* [Lesetext]
+===+

Der Rechtsanwalt der Sozialarbeiterin, Markus Orgler, sah eine fahrlässige oder vorsätzliche Vorgehensweise seiner Mandantin nicht gegeben. Das Gesetz sei zu schwer zu durchblicken, um zu wissen, was wirklich zu tun sei. Anders hätte die Frau demnach nicht handeln können. Kein gutes Haar wurde am Verhalten der Ärzte vonseiten des Privatbeteiligtenvertreters von Lucas Vater gelassen: Viele hätten über die Verletzungen bescheid gewusst, die Anzeigen seien jedoch ausgeblieben.

Zeugen
In dem viertägigen Prozessreigen waren mehr als 30 Zeugen - darunter Mitarbeiter der Jugendwohlfahrten in Tirol und Niederösterreich und einer Familienbetreuungsstelle, zahlreiche Ärzte aus Innsbruck und Mödling sowie Familienmitglieder des Ex-Lebensgefährten der Mutter - verhört worden. Der mittlerweile rechtskräftig verurteilte ehemalige Lebensgefährte von Lucas Mutter hatte ebenfalls ausgesagt.

+===+

(Gespeicherte Daten)
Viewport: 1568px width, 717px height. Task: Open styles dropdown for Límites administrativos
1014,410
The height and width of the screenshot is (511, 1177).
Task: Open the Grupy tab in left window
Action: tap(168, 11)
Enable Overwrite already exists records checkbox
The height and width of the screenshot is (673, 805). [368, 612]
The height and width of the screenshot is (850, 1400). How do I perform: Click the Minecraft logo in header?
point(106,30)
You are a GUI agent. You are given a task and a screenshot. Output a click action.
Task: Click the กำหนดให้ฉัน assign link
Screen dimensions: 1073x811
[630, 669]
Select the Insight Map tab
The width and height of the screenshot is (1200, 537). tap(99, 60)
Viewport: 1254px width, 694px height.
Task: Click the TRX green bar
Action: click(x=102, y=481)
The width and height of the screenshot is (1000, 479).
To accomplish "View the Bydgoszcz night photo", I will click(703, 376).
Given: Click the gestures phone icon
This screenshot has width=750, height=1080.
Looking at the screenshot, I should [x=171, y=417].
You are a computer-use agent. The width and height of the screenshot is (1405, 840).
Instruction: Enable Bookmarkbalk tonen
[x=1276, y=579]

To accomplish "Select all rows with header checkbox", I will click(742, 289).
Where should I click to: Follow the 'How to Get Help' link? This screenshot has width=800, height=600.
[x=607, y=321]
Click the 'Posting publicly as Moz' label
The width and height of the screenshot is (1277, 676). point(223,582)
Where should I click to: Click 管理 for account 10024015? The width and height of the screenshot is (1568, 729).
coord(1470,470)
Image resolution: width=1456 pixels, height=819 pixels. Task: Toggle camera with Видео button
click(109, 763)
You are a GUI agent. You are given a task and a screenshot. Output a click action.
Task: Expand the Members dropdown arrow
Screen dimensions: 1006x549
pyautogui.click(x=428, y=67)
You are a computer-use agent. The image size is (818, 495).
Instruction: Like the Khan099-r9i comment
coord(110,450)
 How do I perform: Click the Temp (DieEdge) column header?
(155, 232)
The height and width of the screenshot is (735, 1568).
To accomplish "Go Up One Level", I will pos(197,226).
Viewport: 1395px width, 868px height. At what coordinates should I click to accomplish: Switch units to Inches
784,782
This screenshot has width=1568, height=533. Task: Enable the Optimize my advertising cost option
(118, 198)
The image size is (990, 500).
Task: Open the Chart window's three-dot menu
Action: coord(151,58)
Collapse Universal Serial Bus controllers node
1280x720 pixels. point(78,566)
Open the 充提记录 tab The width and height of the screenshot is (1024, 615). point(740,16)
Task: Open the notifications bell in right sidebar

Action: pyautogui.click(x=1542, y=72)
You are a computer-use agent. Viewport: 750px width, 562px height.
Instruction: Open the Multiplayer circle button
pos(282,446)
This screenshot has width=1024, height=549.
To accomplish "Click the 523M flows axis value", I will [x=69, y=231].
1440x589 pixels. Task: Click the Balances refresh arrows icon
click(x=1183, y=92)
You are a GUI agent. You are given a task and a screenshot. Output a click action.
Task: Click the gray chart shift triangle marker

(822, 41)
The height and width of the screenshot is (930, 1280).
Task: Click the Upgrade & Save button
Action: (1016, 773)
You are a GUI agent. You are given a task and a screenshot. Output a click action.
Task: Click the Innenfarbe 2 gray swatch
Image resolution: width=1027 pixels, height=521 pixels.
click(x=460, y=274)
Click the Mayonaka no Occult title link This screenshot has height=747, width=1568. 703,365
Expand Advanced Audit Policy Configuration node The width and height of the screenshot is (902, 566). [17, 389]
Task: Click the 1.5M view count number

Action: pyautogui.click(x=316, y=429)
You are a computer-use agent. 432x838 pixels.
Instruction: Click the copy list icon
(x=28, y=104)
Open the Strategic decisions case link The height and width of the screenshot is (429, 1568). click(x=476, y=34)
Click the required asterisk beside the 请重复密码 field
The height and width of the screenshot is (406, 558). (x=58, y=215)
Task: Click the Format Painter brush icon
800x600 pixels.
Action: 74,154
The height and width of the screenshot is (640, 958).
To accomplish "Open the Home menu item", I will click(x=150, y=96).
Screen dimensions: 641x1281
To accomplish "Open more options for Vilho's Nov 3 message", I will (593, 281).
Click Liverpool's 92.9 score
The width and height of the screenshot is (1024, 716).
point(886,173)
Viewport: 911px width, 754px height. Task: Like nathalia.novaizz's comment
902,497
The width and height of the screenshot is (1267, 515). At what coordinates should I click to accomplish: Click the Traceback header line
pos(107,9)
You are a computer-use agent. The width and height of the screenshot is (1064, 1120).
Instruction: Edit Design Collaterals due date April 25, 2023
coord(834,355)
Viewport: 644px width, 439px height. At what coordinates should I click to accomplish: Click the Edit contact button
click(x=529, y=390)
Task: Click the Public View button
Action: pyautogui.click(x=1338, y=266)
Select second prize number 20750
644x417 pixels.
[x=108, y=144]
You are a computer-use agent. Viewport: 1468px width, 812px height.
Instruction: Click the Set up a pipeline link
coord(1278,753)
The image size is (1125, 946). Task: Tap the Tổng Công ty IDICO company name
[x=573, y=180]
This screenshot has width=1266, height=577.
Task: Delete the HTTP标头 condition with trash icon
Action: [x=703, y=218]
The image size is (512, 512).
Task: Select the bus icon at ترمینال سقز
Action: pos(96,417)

+===+

* [Arbeitsauftrag] Wie heißt laut dem Lesetext der Rechtsanwalt der Sozialarbeiterin? Die Einträge werden hier nicht gebraucht.

* [Ausgabe] Markus Orgler.